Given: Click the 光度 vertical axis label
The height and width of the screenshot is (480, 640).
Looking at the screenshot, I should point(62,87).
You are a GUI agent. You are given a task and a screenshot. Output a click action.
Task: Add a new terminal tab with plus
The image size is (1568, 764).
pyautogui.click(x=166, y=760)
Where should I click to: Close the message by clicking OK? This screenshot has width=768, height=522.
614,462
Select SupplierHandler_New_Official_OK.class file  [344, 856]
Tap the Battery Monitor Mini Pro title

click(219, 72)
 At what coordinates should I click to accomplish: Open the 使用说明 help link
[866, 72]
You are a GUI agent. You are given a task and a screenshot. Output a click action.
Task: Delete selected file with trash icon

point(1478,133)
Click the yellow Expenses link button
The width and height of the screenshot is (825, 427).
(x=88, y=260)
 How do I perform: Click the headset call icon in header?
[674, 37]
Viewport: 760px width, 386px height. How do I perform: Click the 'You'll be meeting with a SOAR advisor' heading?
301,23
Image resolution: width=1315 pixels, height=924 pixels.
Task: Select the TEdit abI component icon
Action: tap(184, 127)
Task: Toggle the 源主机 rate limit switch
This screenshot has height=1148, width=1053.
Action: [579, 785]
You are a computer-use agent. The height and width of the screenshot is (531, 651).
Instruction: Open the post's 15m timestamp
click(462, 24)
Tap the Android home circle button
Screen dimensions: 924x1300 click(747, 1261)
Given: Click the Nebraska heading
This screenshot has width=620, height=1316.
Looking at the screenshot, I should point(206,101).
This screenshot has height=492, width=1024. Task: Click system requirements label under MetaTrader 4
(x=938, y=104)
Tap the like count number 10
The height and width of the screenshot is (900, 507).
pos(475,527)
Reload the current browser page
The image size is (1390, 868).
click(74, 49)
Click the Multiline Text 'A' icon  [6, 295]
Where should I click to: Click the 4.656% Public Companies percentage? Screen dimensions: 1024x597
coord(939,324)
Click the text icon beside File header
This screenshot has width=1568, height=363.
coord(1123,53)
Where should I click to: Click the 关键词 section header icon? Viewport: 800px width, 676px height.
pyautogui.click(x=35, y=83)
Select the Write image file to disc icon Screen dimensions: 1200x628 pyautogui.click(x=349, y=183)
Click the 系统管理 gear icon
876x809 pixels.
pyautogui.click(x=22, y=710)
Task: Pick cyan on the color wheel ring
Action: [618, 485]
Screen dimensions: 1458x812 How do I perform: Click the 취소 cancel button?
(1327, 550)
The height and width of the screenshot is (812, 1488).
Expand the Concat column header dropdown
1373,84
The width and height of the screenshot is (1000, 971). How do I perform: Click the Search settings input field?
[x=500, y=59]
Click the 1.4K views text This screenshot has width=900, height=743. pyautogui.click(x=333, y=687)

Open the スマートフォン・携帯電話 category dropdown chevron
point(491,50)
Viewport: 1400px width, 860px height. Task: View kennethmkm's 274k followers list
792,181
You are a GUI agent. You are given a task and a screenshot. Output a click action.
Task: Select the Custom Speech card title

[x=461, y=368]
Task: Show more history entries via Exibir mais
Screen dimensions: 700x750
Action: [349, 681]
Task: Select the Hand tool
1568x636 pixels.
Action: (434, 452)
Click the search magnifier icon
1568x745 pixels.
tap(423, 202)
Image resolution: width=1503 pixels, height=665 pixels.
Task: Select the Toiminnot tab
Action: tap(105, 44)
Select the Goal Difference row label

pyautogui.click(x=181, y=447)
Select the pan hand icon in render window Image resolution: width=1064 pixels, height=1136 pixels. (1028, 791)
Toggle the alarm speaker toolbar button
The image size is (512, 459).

—————

» EXERCISE DIRECTIONS
Copy all of the material above word for word, including every line and its coordinates.

» ANSWER FOR THE TASK
Given: Click the 光度 vertical axis label
The height and width of the screenshot is (480, 640).
Looking at the screenshot, I should point(62,87).
You are a GUI agent. You are given a task and a screenshot. Output a click action.
Task: Add a new terminal tab with plus
The image size is (1568, 764).
pyautogui.click(x=166, y=760)
Where should I click to: Close the message by clicking OK? This screenshot has width=768, height=522.
614,462
Select SupplierHandler_New_Official_OK.class file  [344, 856]
Tap the Battery Monitor Mini Pro title

click(219, 72)
 At what coordinates should I click to accomplish: Open the 使用说明 help link
[866, 72]
You are a GUI agent. You are given a task and a screenshot. Output a click action.
Task: Delete selected file with trash icon

point(1478,133)
Click the yellow Expenses link button
The width and height of the screenshot is (825, 427).
(x=88, y=260)
 How do I perform: Click the headset call icon in header?
[674, 37]
Viewport: 760px width, 386px height. How do I perform: Click the 'You'll be meeting with a SOAR advisor' heading?
301,23
Image resolution: width=1315 pixels, height=924 pixels.
Task: Select the TEdit abI component icon
Action: tap(184, 127)
Task: Toggle the 源主机 rate limit switch
This screenshot has height=1148, width=1053.
Action: [579, 785]
You are a computer-use agent. The height and width of the screenshot is (531, 651).
Instruction: Open the post's 15m timestamp
click(462, 24)
Tap the Android home circle button
Screen dimensions: 924x1300 click(747, 1261)
Given: Click the Nebraska heading
This screenshot has width=620, height=1316.
Looking at the screenshot, I should point(206,101).
This screenshot has height=492, width=1024. Task: Click system requirements label under MetaTrader 4
(x=938, y=104)
Tap the like count number 10
The height and width of the screenshot is (900, 507).
pos(475,527)
Reload the current browser page
The image size is (1390, 868).
click(74, 49)
Click the Multiline Text 'A' icon  [6, 295]
Where should I click to: Click the 4.656% Public Companies percentage? Screen dimensions: 1024x597
coord(939,324)
Click the text icon beside File header
This screenshot has width=1568, height=363.
coord(1123,53)
Where should I click to: Click the 关键词 section header icon? Viewport: 800px width, 676px height.
pyautogui.click(x=35, y=83)
Select the Write image file to disc icon Screen dimensions: 1200x628 pyautogui.click(x=349, y=183)
Click the 系统管理 gear icon
876x809 pixels.
pyautogui.click(x=22, y=710)
Task: Pick cyan on the color wheel ring
Action: [618, 485]
Screen dimensions: 1458x812 How do I perform: Click the 취소 cancel button?
(1327, 550)
The height and width of the screenshot is (812, 1488).
Expand the Concat column header dropdown
1373,84
The width and height of the screenshot is (1000, 971). How do I perform: Click the Search settings input field?
[x=500, y=59]
Click the 1.4K views text This screenshot has width=900, height=743. pyautogui.click(x=333, y=687)

Open the スマートフォン・携帯電話 category dropdown chevron
point(491,50)
Viewport: 1400px width, 860px height. Task: View kennethmkm's 274k followers list
792,181
You are a GUI agent. You are given a task and a screenshot. Output a click action.
Task: Select the Custom Speech card title

[x=461, y=368]
Task: Show more history entries via Exibir mais
Screen dimensions: 700x750
Action: [349, 681]
Task: Select the Hand tool
1568x636 pixels.
Action: (434, 452)
Click the search magnifier icon
1568x745 pixels.
tap(423, 202)
Image resolution: width=1503 pixels, height=665 pixels.
Task: Select the Toiminnot tab
Action: tap(105, 44)
Select the Goal Difference row label

pyautogui.click(x=181, y=447)
Select the pan hand icon in render window Image resolution: width=1064 pixels, height=1136 pixels. (1028, 791)
Toggle the alarm speaker toolbar button
The image size is (512, 459).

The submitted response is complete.